You might be saying "sure, a defined CX with a defined ROI is the goal. But getting to that point is a real challenge." And you're right, the roadmap to a strategy that works for your company isn't always obvious. But when looking to 2020, brands can (and should) create a unique customer experience strategy that won't require a mid-year pivot to short-term gains.

Here's a great place to start from:

Start with a detailed look at your customer base. Get an understanding for how consumers actually view your brand versus how your company thinks they view it, including pricing. Make sure prices are competitive across the board, then focus on CX. Forget using pricing as a crutch to get potential customers in the door.

From there you can determine what really matters to your customer base. For example, would it make sense to rotate your store design regularly/seasonally to keep the experience fresh or would that be frustrating to consumers in your industry? Is your target market looking for an involved in-store experience or are they trying to quickly grab-and-go? Drilling down on what potential customers want will make all the difference when laying out a successful strategy.

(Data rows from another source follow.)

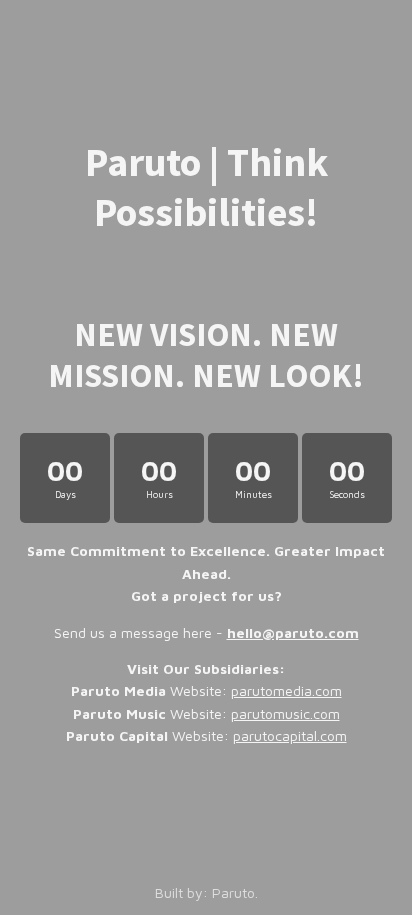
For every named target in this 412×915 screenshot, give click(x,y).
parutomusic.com (285, 713)
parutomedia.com (286, 690)
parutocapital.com (290, 735)
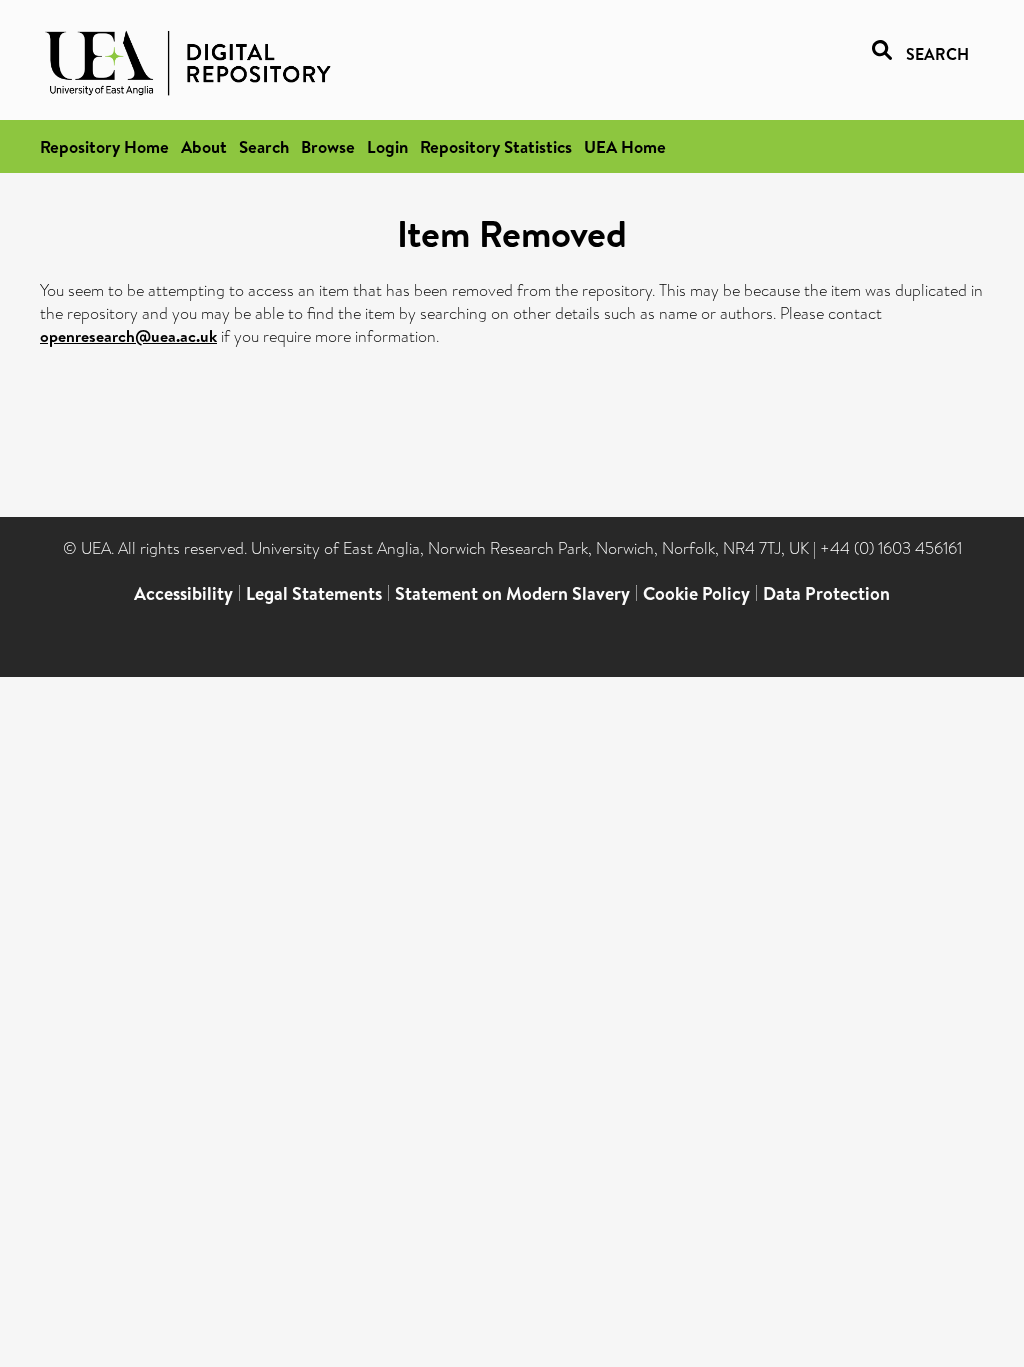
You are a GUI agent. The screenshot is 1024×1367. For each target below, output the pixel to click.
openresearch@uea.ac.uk (128, 336)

Your next step will be to ensure your strategy is scalable and sustainable for year-long execution. Decide what in-store components (store layout, signage, digital installations) will best serve your audience. Consider how the experience will affect the individual shopper — does this make their decisioning easier or more exciting?

And finally, consistently evaluate the success of your strategy. The in-store experience for today's retailer isn't a one-and-done situation. Smart companies will routinely evaluate the success of their current customer experience, seek out critical feedback and refresh their strategy to serve the ever-evolving consumer.

By tackling your CX initiative in a way that is feasible to maintain and grow, I can say with much confidence that your company won't be the 20 % that abandons its strategy this year.